Ci sono tante caratteristiche che secondo me un buon allenatore dovrebbe avere: competenza, passione, empatia, resilienza, autorevolezza, apertura mentale. Potrei citarne tante altre ma credo che non esista la formula magica per essere un buon allenatore. Io credo molto nelle persone dietro i ruoli che ricoprono, nelle qualità umane oltre che tecniche, quindi forse per questo ti direi che in primis un buon allenatore dovrebbe essere coerente. Coerente con ciò che dice, coerente con ciò che è lui come persona. Essere se stessi, mostrarsi per ciò che si è veramente è il primo passo per conquistarsi la fiducia di un gruppo. 

 

Per diventare un ottimo allenatore, oltre allo studio e alle varie abilitazioni, quanto è importante aver giocato calcio? 

 

Non è fondamentale averlo fatto ma sicuramente ti può aiutare. Alcuni dettagli, alcune piccole cose riesci a coglierle meglio se fanno parte della tua esperienza personale, del tuo vissuto. Questo tante volte ti da una marcia in più.

 

Ti ispiri a qualche allenatore? 

 

Non c’è un allenatore in particolare. Tanti grandi allenatori moderni diversi tra loro come Ancelotti, Mourinho, Klopp, Guardiola, Conte hanno caratteristiche che per chiunque sarebbero fonte d’ispirazione. 

 










Ci può dire il suo più grande pregio e il suo più grande difetto – in campo calcistico – è ovvio

 

È una domanda a cui dovrebbero rispondere gli altri, non io.
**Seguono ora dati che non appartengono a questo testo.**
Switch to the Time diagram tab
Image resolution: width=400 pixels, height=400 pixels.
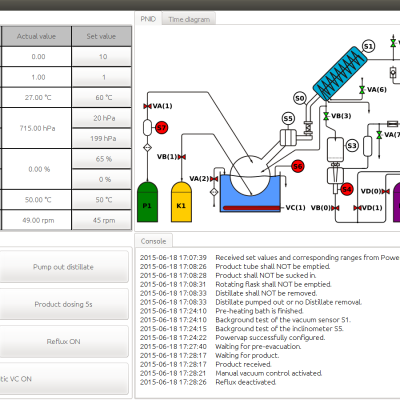[189, 19]
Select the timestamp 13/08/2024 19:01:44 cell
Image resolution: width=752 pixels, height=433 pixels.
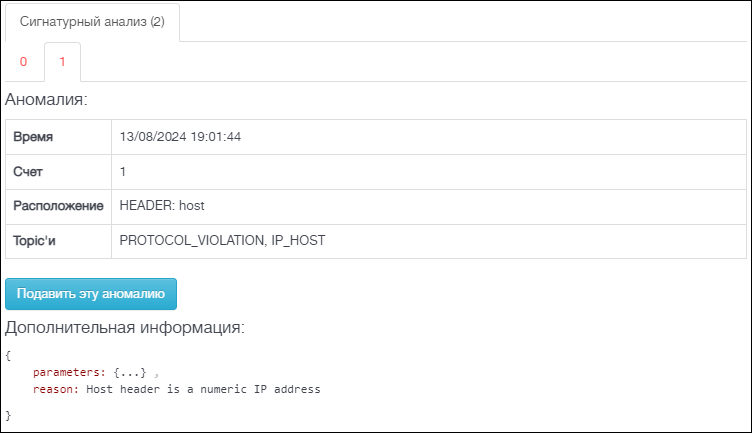click(429, 137)
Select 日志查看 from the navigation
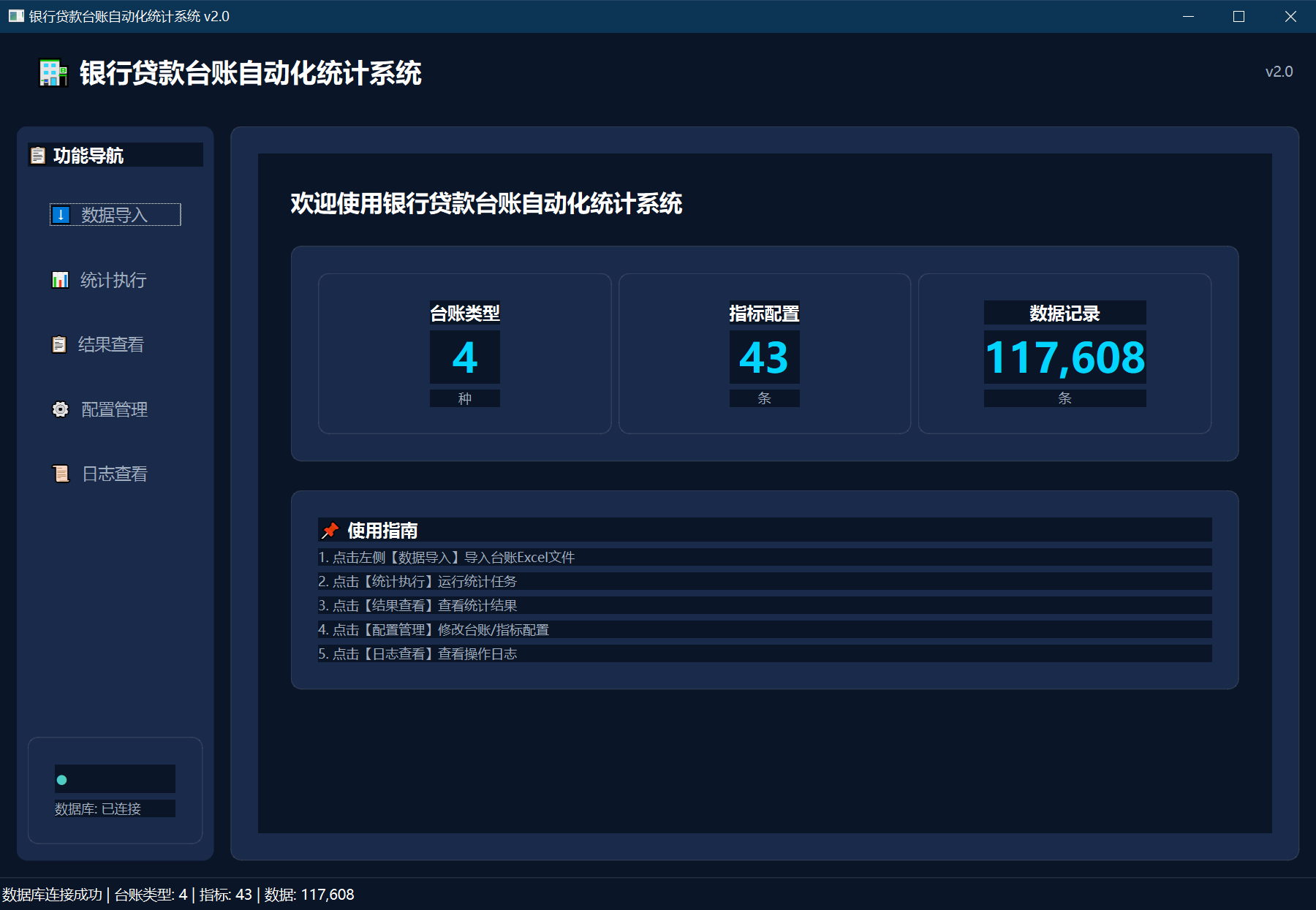Image resolution: width=1316 pixels, height=910 pixels. pyautogui.click(x=115, y=474)
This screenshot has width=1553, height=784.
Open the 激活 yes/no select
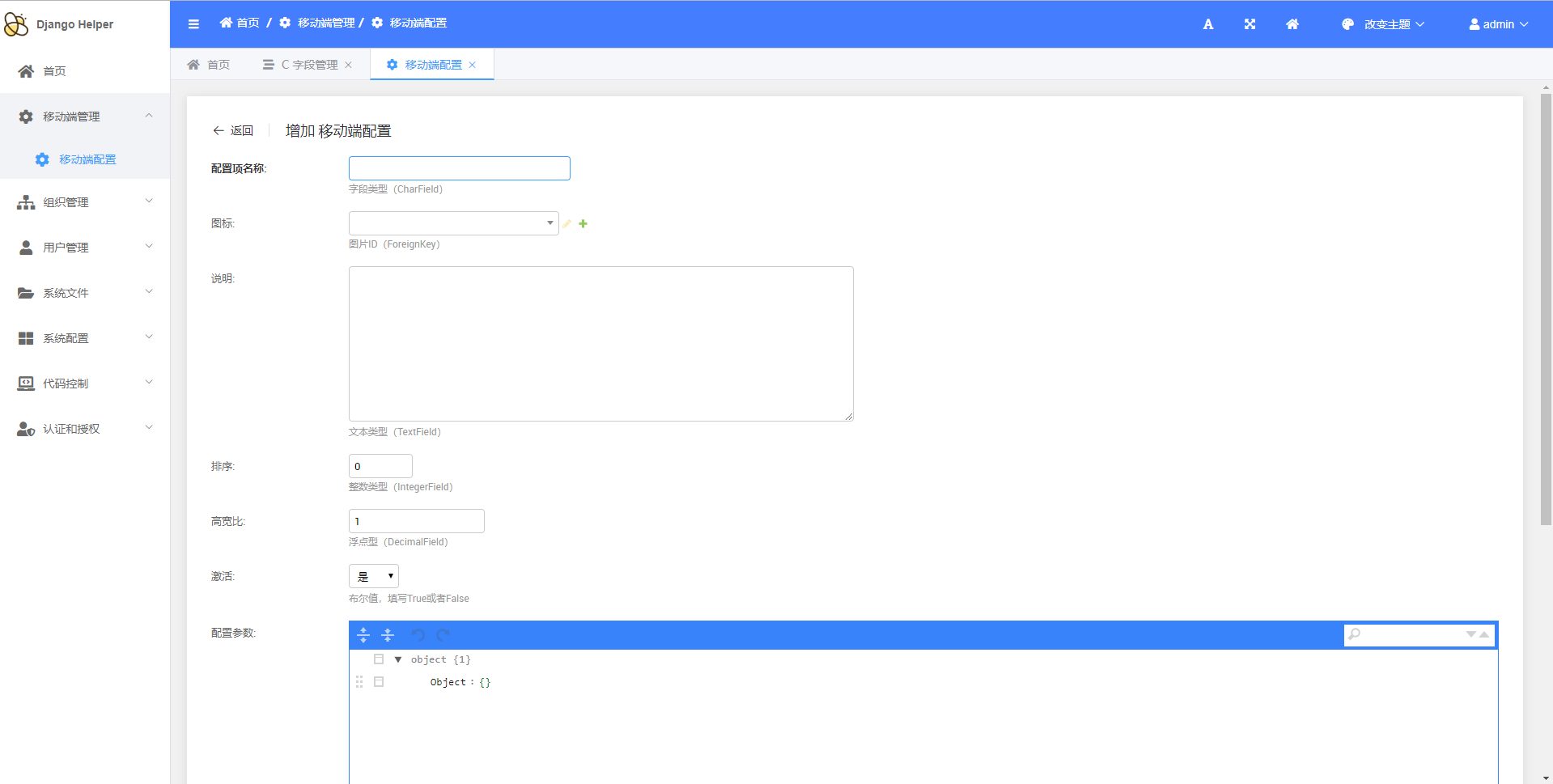(x=374, y=576)
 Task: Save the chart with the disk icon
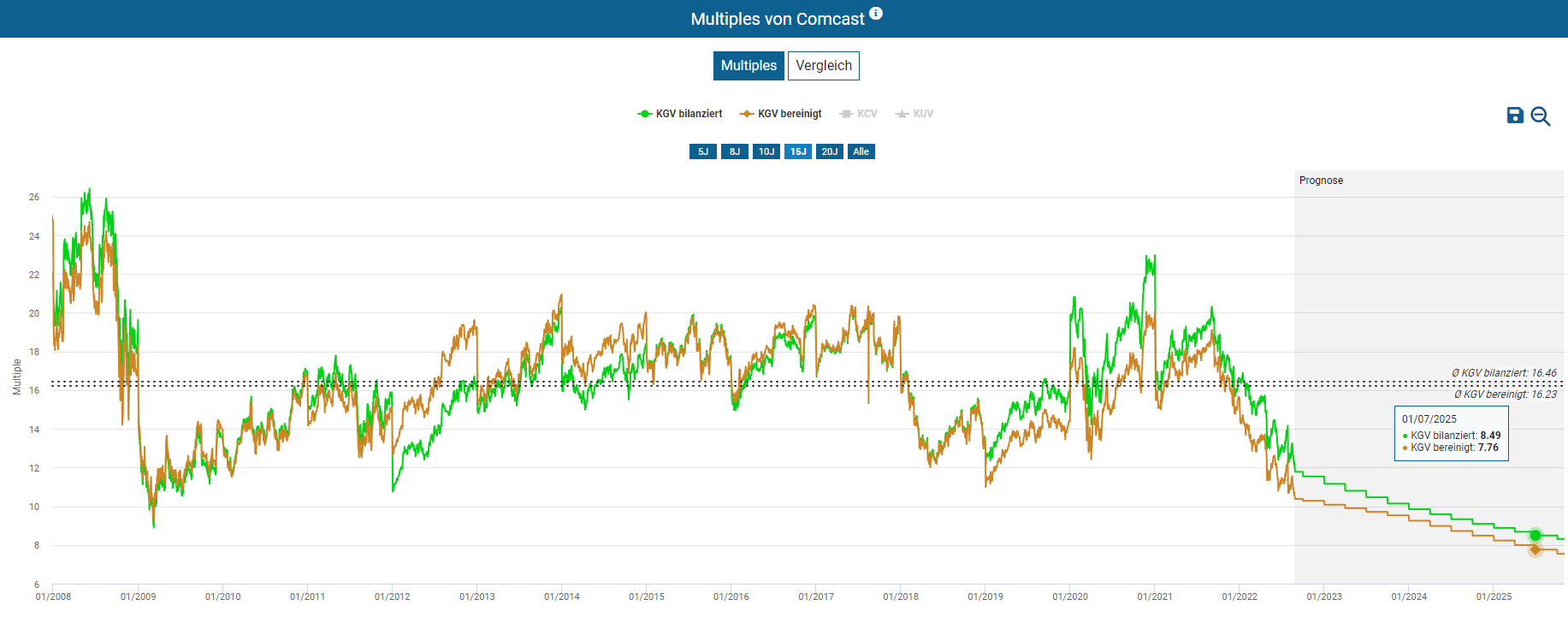[x=1515, y=116]
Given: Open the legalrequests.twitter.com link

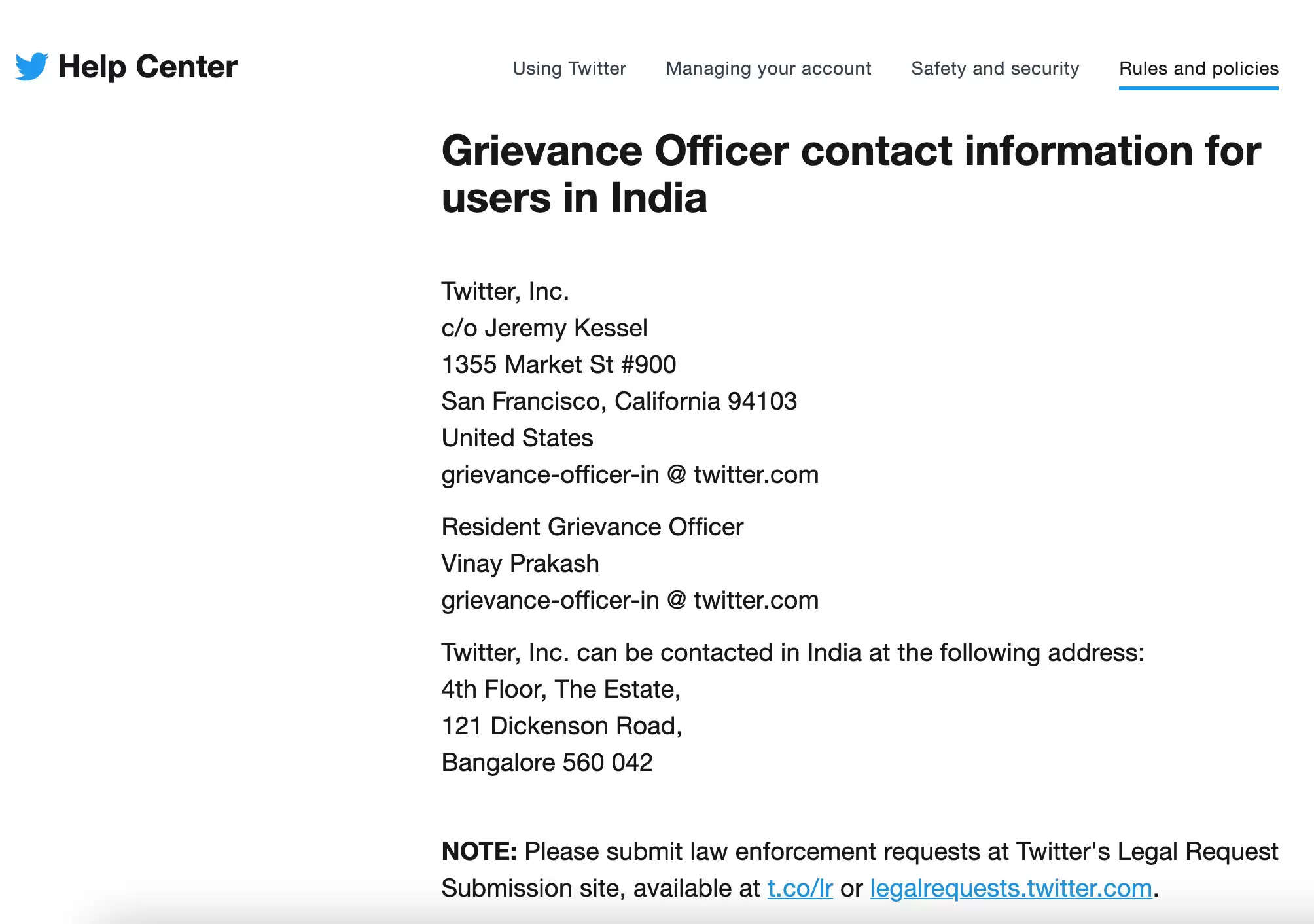Looking at the screenshot, I should coord(1010,888).
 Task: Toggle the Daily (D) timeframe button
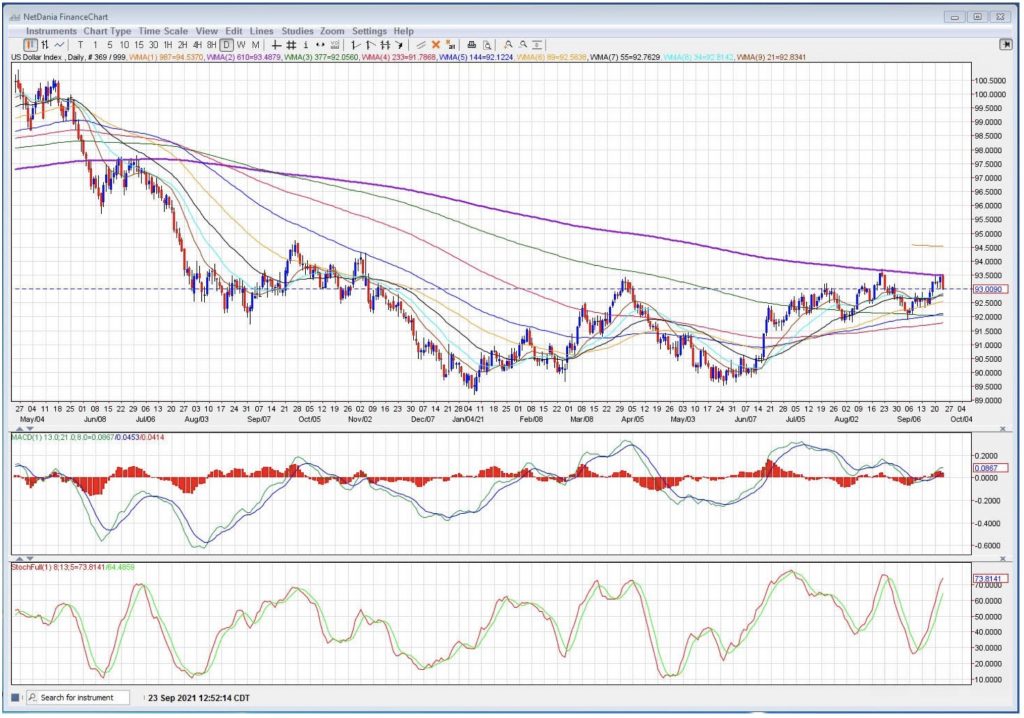pyautogui.click(x=227, y=45)
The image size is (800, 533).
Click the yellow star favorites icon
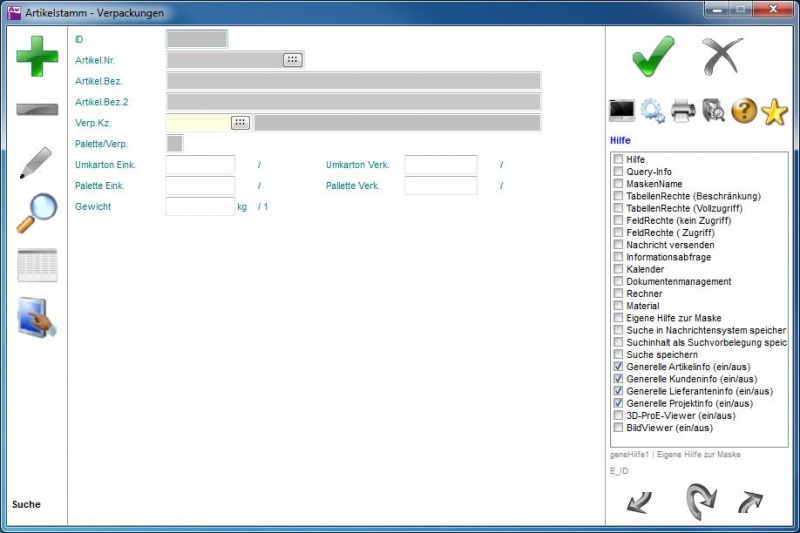click(774, 110)
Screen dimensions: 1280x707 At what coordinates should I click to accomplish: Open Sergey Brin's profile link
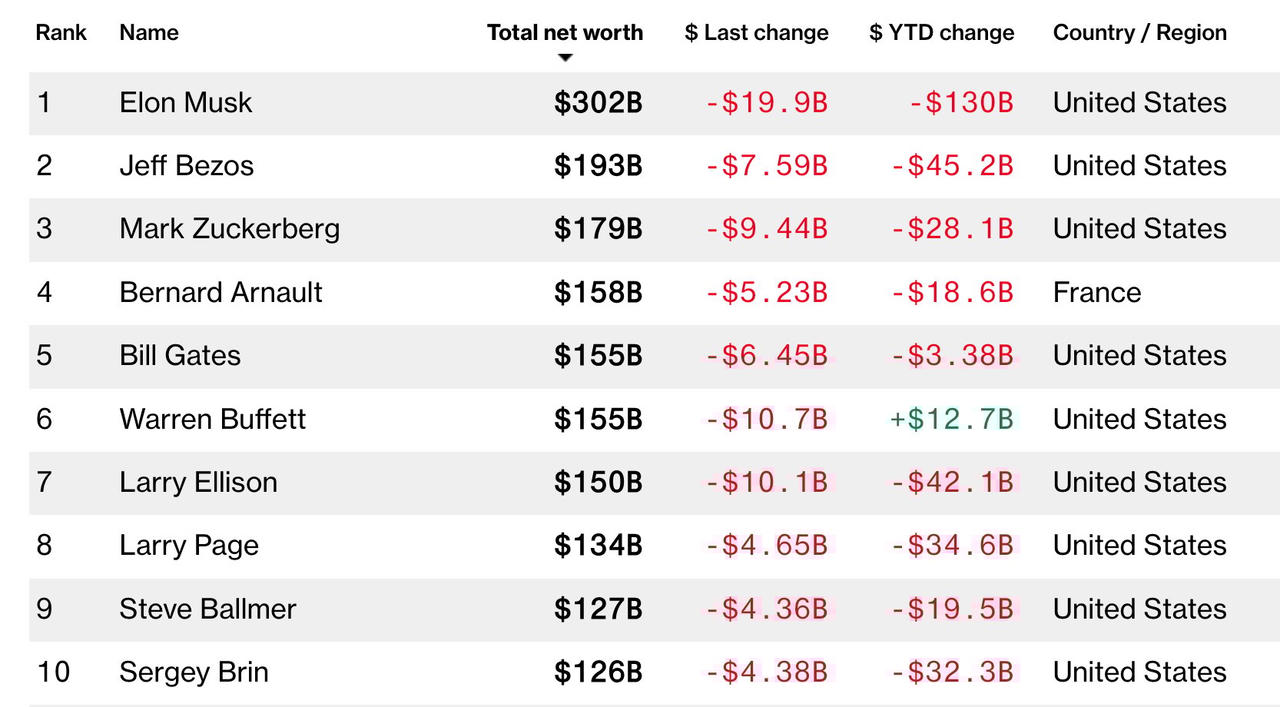coord(194,672)

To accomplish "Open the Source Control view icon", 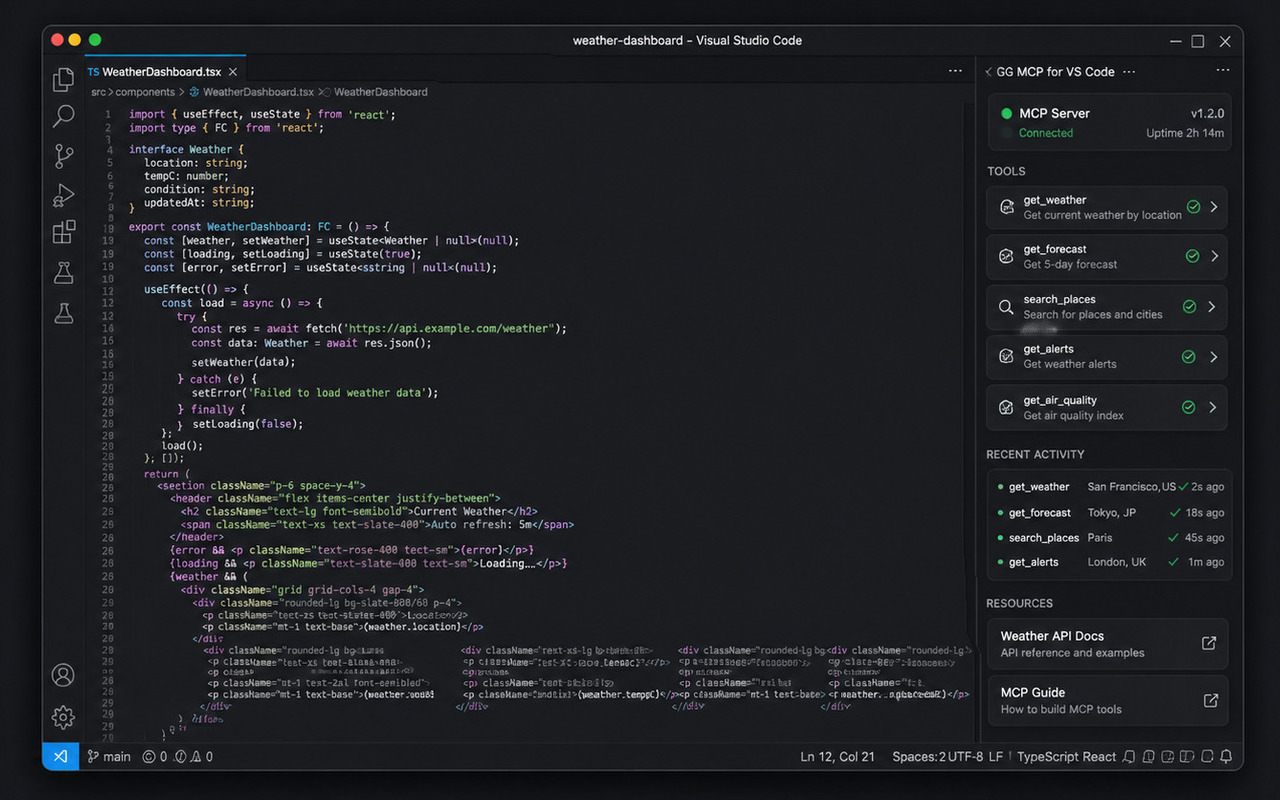I will (x=64, y=156).
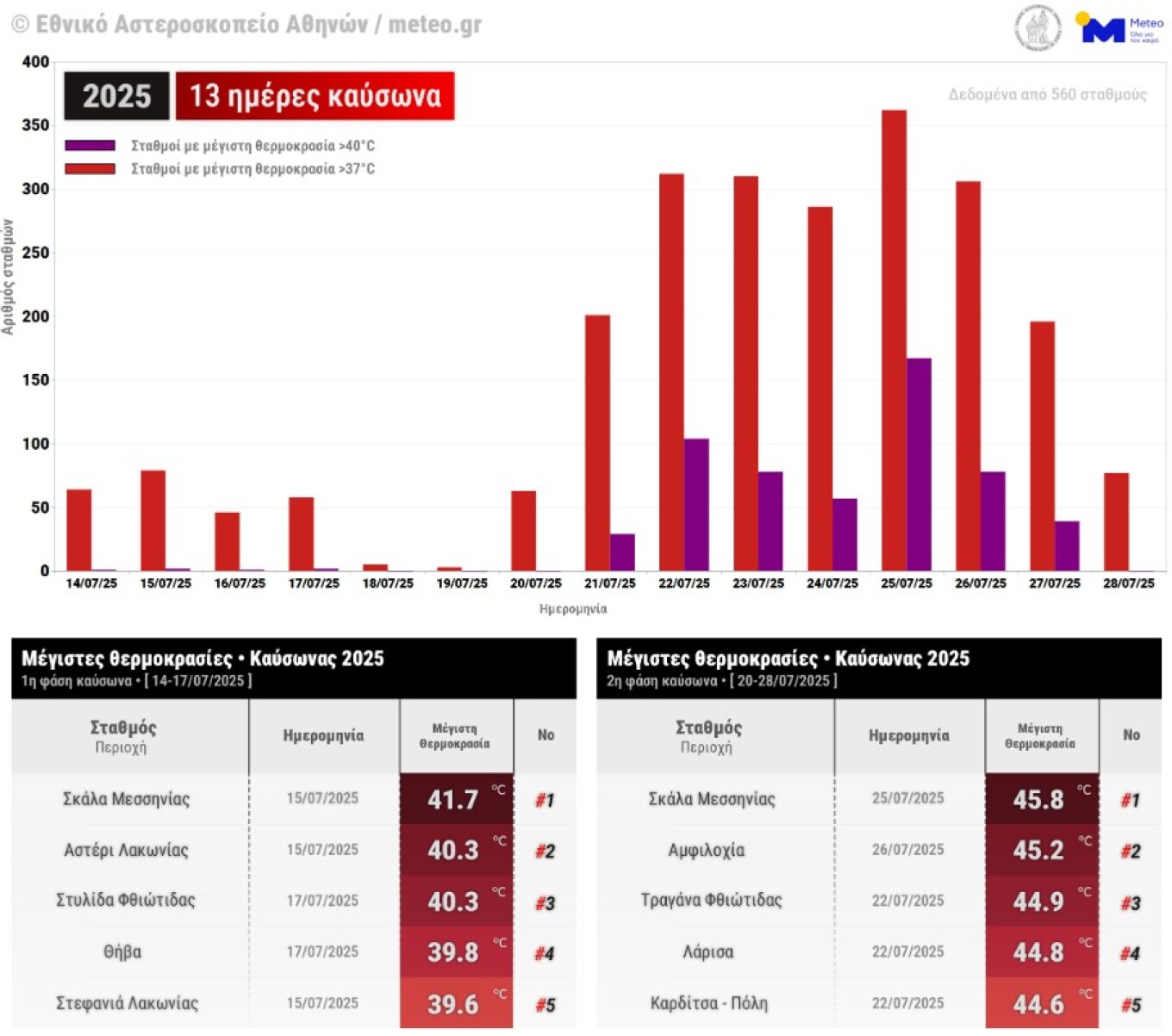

Tuttavia credo di essere un allenatore molto empatico, credo che gli insegnamenti vengano recepiti meglio e credo ci sia più disponibilità al sacrificio se dall’altra parte i ragazzi trovano una figura di riferimento che li sappia ascoltare oltre che dirigere. Credo questo possa però anche rappresentare un difetto se non dosato bene, bisogna essere bravi a bilanciare “carota e bastone” per avere la giusta autorevolezza. 

 










Che cosa cerchi di trasmettere?

 

Passione innanzitutto, oltre che conoscenza tecnico tattica. I ragazzi di oggi sono diversi, hanno bisogno di trovare costantemente motivazioni e ispirazioni. Dobbiamo essere per loro un punto di riferimento, un esempio. I ragazzi di oggi tendono spesso ad abbattersi di fronte alle difficoltà o ai fallimenti, personalmente cerco di insegnargli ad essere positivi, a riconoscere ed accettare i fallimenti, trasformarli in opportunità e crescita. Anche per questo cerco di coinvolgerli e farli ragionare molto, c’è una frase di Socrate che mi ha sempre ispirato: “non posso insegnare niente a nessuno, posso solo cercare di farli riflettere”. 

 

Se avesse la possibilità di tornare indietro, cambierebbe qualcosa, oppure è soddisfatto dei traguardi raggiunti?

 

Non cambierei nulla. Nel bene e nel male ciò che sono adesso è il risultato di quello che è stato prima. Se in un determinato momento della mia vita ho preso una decisione è stato perché, probabilmente, era quella che sentivo più giusta in quel momento per me. 

 








Un sogno che vorrebbe che si realizzasse nell’immediato? 

 

Più che un sogno realizzato mi piacerebbe, potessi scegliere, di riuscire a vivere sempre la vita con grande felicità. Nella società di oggi siamo sempre più occupati, stressati, miriamo a raggiungere traguardi e status sociali sempre più alti. Anziché ossessionarci con l’essere persone realizzate, dovremmo preoccuparci di più stare bene con noi stessi.